→ WHAT THE TASK ASKS
Can you rewrite the following lines as a numbered list, leaving out any blank lines?

______

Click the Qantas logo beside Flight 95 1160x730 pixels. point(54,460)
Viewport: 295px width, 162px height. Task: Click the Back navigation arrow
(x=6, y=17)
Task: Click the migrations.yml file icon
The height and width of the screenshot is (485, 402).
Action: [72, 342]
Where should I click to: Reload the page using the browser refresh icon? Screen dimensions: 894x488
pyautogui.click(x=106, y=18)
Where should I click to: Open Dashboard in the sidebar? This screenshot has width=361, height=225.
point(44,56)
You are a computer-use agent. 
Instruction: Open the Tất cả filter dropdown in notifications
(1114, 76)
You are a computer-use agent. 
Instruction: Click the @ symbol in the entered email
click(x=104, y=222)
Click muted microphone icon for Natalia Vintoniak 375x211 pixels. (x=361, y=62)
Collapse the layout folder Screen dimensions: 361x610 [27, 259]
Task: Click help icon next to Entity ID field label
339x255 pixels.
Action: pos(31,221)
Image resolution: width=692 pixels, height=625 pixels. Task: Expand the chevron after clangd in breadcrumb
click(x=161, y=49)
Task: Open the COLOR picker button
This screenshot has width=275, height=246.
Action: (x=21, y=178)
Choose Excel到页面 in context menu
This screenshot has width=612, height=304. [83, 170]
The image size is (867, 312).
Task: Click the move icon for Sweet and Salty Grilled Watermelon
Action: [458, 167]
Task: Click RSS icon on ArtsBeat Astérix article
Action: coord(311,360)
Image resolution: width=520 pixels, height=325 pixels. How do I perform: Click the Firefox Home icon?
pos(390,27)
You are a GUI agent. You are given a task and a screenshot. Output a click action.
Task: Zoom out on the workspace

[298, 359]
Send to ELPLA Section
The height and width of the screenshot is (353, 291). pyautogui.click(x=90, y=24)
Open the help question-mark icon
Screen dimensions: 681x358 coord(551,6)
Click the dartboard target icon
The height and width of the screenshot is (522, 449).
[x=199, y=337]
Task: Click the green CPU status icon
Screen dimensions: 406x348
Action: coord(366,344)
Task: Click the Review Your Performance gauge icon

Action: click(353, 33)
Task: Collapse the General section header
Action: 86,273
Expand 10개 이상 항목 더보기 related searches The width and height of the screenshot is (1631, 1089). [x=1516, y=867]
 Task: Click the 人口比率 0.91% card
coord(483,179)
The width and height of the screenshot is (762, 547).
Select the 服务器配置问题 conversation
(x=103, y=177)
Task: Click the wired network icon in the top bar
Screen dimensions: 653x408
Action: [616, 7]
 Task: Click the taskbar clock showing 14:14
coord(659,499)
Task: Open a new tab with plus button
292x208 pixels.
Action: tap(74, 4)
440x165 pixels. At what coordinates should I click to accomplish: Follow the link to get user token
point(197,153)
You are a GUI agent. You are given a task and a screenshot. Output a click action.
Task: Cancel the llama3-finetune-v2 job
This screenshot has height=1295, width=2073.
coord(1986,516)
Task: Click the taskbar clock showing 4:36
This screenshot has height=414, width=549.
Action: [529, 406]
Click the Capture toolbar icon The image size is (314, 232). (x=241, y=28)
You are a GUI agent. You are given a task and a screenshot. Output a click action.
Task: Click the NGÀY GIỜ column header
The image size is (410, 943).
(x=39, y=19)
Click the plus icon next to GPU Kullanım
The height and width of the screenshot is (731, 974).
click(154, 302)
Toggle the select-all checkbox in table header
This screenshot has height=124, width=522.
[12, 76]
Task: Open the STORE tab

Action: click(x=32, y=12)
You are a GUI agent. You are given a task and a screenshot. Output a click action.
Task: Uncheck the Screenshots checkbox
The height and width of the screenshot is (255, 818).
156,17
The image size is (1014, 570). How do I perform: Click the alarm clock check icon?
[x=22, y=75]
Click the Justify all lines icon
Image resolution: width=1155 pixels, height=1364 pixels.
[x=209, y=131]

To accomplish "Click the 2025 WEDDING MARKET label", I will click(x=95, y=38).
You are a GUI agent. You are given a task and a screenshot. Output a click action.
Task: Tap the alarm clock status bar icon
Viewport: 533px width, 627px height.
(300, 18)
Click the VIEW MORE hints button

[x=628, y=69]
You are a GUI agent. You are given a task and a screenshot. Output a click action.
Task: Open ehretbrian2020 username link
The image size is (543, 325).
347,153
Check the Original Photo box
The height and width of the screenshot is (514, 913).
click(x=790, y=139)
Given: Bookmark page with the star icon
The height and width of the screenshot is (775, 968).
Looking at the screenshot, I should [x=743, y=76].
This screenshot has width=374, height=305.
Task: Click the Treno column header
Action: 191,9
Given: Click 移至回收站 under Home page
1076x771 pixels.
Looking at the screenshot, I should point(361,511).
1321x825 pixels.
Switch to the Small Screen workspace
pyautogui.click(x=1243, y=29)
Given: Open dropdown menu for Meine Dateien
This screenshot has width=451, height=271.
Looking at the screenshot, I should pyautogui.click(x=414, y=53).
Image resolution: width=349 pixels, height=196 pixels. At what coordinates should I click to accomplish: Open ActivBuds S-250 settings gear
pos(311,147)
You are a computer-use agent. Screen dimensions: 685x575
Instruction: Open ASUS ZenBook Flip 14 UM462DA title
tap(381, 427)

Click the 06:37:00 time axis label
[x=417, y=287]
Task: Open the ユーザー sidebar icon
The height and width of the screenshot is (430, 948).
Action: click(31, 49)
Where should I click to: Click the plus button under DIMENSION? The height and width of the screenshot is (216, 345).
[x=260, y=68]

______

→ THE RESULT
1. Click the Qantas logo beside Flight 95 1160x730 pixels. point(54,460)
2. Viewport: 295px width, 162px height. Task: Click the Back navigation arrow
3. (x=6, y=17)
4. Task: Click the migrations.yml file icon
5. The height and width of the screenshot is (485, 402).
6. Action: [72, 342]
7. Where should I click to: Reload the page using the browser refresh icon? Screen dimensions: 894x488
8. pyautogui.click(x=106, y=18)
9. Where should I click to: Open Dashboard in the sidebar? This screenshot has width=361, height=225.
10. point(44,56)
11. You are a computer-use agent. 
12. Instruction: Open the Tất cả filter dropdown in notifications
13. (1114, 76)
14. You are a computer-use agent. 
15. Instruction: Click the @ symbol in the entered email
16. click(x=104, y=222)
17. Click muted microphone icon for Natalia Vintoniak 375x211 pixels. (x=361, y=62)
18. Collapse the layout folder Screen dimensions: 361x610 [27, 259]
19. Task: Click help icon next to Entity ID field label
20. 339x255 pixels.
21. Action: pos(31,221)
22. Image resolution: width=692 pixels, height=625 pixels. Task: Expand the chevron after clangd in breadcrumb
23. click(x=161, y=49)
24. Task: Open the COLOR picker button
25. This screenshot has width=275, height=246.
26. Action: (x=21, y=178)
27. Choose Excel到页面 in context menu
28. This screenshot has width=612, height=304. [83, 170]
29. The image size is (867, 312).
30. Task: Click the move icon for Sweet and Salty Grilled Watermelon
31. Action: [458, 167]
32. Task: Click RSS icon on ArtsBeat Astérix article
33. Action: coord(311,360)
34. Image resolution: width=520 pixels, height=325 pixels. How do I perform: Click the Firefox Home icon?
35. pos(390,27)
36. You are a GUI agent. You are given a task and a screenshot. Output a click action.
37. Task: Zoom out on the workspace
38. [298, 359]
39. Send to ELPLA Section
40. The height and width of the screenshot is (353, 291). pyautogui.click(x=90, y=24)
41. Open the help question-mark icon
42. Screen dimensions: 681x358 coord(551,6)
43. Click the dartboard target icon
44. The height and width of the screenshot is (522, 449).
45. [x=199, y=337]
46. Task: Click the green CPU status icon
47. Screen dimensions: 406x348
48. Action: coord(366,344)
49. Task: Click the Review Your Performance gauge icon
50. Action: click(353, 33)
51. Task: Collapse the General section header
52. Action: 86,273
53. Expand 10개 이상 항목 더보기 related searches The width and height of the screenshot is (1631, 1089). [x=1516, y=867]
54.  Task: Click the 人口比率 0.91% card
55. coord(483,179)
56. The width and height of the screenshot is (762, 547).
57. Select the 服务器配置问题 conversation
58. (x=103, y=177)
59. Task: Click the wired network icon in the top bar
60. Screen dimensions: 653x408
61. Action: [616, 7]
62.  Task: Click the taskbar clock showing 14:14
63. coord(659,499)
64. Task: Open a new tab with plus button
65. 292x208 pixels.
66. Action: tap(74, 4)
67. 440x165 pixels. At what coordinates should I click to accomplish: Follow the link to get user token
68. point(197,153)
69. You are a GUI agent. You are given a task and a screenshot. Output a click action.
70. Task: Cancel the llama3-finetune-v2 job
71. This screenshot has height=1295, width=2073.
72. coord(1986,516)
73. Task: Click the taskbar clock showing 4:36
74. This screenshot has height=414, width=549.
75. Action: [529, 406]
76. Click the Capture toolbar icon The image size is (314, 232). (x=241, y=28)
77. You are a GUI agent. You are given a task and a screenshot. Output a click action.
78. Task: Click the NGÀY GIỜ column header
79. The image size is (410, 943).
80. (x=39, y=19)
81. Click the plus icon next to GPU Kullanım
82. The height and width of the screenshot is (731, 974).
83. click(154, 302)
84. Toggle the select-all checkbox in table header
85. This screenshot has height=124, width=522.
86. [12, 76]
87. Task: Open the STORE tab
88. Action: click(x=32, y=12)
89. You are a GUI agent. You are given a task and a screenshot. Output a click action.
90. Task: Uncheck the Screenshots checkbox
91. The height and width of the screenshot is (255, 818).
92. 156,17
93. The image size is (1014, 570). How do I perform: Click the alarm clock check icon?
94. [x=22, y=75]
95. Click the Justify all lines icon
96. Image resolution: width=1155 pixels, height=1364 pixels.
97. [x=209, y=131]
98. To accomplish "Click the 2025 WEDDING MARKET label", I will click(x=95, y=38).
99. You are a GUI agent. You are given a task and a screenshot. Output a click action.
100. Task: Tap the alarm clock status bar icon
101. Viewport: 533px width, 627px height.
102. (300, 18)
103. Click the VIEW MORE hints button
104. [x=628, y=69]
105. You are a GUI agent. You are given a task and a screenshot. Output a click action.
106. Task: Open ehretbrian2020 username link
107. The image size is (543, 325).
108. 347,153
109. Check the Original Photo box
110. The height and width of the screenshot is (514, 913).
111. click(x=790, y=139)
112. Given: Bookmark page with the star icon
113. The height and width of the screenshot is (775, 968).
114. Looking at the screenshot, I should [x=743, y=76].
115. This screenshot has width=374, height=305.
116. Task: Click the Treno column header
117. Action: 191,9
118. Given: Click 移至回收站 under Home page
119. 1076x771 pixels.
120. Looking at the screenshot, I should point(361,511).
121. 1321x825 pixels.
122. Switch to the Small Screen workspace
123. pyautogui.click(x=1243, y=29)
124. Given: Open dropdown menu for Meine Dateien
125. This screenshot has width=451, height=271.
126. Looking at the screenshot, I should pyautogui.click(x=414, y=53).
127. Image resolution: width=349 pixels, height=196 pixels. At what coordinates should I click to accomplish: Open ActivBuds S-250 settings gear
128. pos(311,147)
129. You are a computer-use agent. Screen dimensions: 685x575
130. Instruction: Open ASUS ZenBook Flip 14 UM462DA title
131. tap(381, 427)
132. Click the 06:37:00 time axis label
133. [x=417, y=287]
134. Task: Open the ユーザー sidebar icon
135. The height and width of the screenshot is (430, 948).
136. Action: click(31, 49)
137. Where should I click to: Click the plus button under DIMENSION? The height and width of the screenshot is (216, 345).
138. [x=260, y=68]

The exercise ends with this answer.